WHAT YOU ARE ASKED TO DO: In the material below, the required lines run from the one containing "Screen dimensions: 1568x617" through the one containing "Given: Open Microsoft Store from the taskbar". Copy those lines exactly, ends included, and nothing else.

-- EXTRACTED ENTRIES follows --

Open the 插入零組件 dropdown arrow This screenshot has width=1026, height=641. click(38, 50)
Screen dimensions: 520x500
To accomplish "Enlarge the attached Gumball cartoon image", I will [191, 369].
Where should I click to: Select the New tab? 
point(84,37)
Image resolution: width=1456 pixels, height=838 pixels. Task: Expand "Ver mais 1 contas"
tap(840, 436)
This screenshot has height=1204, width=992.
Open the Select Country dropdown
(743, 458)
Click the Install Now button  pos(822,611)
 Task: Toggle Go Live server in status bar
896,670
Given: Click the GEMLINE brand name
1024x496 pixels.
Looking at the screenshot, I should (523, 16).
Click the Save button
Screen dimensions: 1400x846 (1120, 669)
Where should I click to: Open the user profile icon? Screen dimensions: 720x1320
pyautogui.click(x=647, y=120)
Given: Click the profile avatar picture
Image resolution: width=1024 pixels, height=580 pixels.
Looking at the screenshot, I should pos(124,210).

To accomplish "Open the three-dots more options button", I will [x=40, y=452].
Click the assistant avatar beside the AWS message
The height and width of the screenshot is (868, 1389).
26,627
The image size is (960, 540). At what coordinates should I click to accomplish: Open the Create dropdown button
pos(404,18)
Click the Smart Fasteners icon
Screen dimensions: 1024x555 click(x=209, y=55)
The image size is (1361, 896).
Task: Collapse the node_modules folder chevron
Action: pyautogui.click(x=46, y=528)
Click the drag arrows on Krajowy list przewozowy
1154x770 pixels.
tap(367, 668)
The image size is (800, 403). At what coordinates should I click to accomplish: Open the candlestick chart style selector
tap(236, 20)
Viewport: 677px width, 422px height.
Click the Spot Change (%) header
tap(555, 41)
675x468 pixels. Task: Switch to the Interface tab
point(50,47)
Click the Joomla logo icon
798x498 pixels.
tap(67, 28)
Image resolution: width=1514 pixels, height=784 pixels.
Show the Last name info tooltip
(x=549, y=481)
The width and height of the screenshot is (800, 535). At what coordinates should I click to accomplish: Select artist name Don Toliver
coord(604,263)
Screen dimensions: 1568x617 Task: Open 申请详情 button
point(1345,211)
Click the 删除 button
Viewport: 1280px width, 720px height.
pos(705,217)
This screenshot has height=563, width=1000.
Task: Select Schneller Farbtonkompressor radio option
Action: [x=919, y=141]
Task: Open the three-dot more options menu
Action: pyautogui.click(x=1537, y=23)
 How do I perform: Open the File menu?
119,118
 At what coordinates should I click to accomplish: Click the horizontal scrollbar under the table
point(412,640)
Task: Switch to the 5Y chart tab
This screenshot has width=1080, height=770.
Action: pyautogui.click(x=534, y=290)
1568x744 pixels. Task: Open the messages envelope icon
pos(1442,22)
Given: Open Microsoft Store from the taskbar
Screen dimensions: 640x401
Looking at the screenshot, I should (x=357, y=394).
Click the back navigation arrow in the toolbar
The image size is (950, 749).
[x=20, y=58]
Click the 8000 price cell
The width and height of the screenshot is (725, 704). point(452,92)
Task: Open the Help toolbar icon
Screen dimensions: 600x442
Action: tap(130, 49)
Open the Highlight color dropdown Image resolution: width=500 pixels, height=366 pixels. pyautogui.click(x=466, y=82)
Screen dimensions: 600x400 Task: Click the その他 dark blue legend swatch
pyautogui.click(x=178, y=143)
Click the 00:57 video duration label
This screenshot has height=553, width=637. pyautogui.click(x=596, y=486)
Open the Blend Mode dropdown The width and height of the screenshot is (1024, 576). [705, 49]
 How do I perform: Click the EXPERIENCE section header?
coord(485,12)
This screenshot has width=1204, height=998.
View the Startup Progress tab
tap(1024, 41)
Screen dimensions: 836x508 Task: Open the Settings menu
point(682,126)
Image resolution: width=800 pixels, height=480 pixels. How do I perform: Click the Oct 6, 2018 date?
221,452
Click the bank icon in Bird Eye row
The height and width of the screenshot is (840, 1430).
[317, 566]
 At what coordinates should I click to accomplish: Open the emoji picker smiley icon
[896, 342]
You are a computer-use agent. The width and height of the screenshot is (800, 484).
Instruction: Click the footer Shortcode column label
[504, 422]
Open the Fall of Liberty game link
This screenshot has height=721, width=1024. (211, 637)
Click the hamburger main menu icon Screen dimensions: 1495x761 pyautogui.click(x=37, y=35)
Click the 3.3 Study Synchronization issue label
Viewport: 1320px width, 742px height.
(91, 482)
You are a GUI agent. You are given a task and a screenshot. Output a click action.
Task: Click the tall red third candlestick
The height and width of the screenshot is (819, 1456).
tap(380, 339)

-- EXTRACTED ENTRIES concluded --

SOLUTION TO THIS EXERCISE:
Screen dimensions: 1568x617 Task: Open 申请详情 button
point(1345,211)
Click the 删除 button
Viewport: 1280px width, 720px height.
pos(705,217)
This screenshot has height=563, width=1000.
Task: Select Schneller Farbtonkompressor radio option
Action: [x=919, y=141]
Task: Open the three-dot more options menu
Action: pyautogui.click(x=1537, y=23)
 How do I perform: Open the File menu?
119,118
 At what coordinates should I click to accomplish: Click the horizontal scrollbar under the table
point(412,640)
Task: Switch to the 5Y chart tab
This screenshot has width=1080, height=770.
Action: pyautogui.click(x=534, y=290)
1568x744 pixels. Task: Open the messages envelope icon
pos(1442,22)
Given: Open Microsoft Store from the taskbar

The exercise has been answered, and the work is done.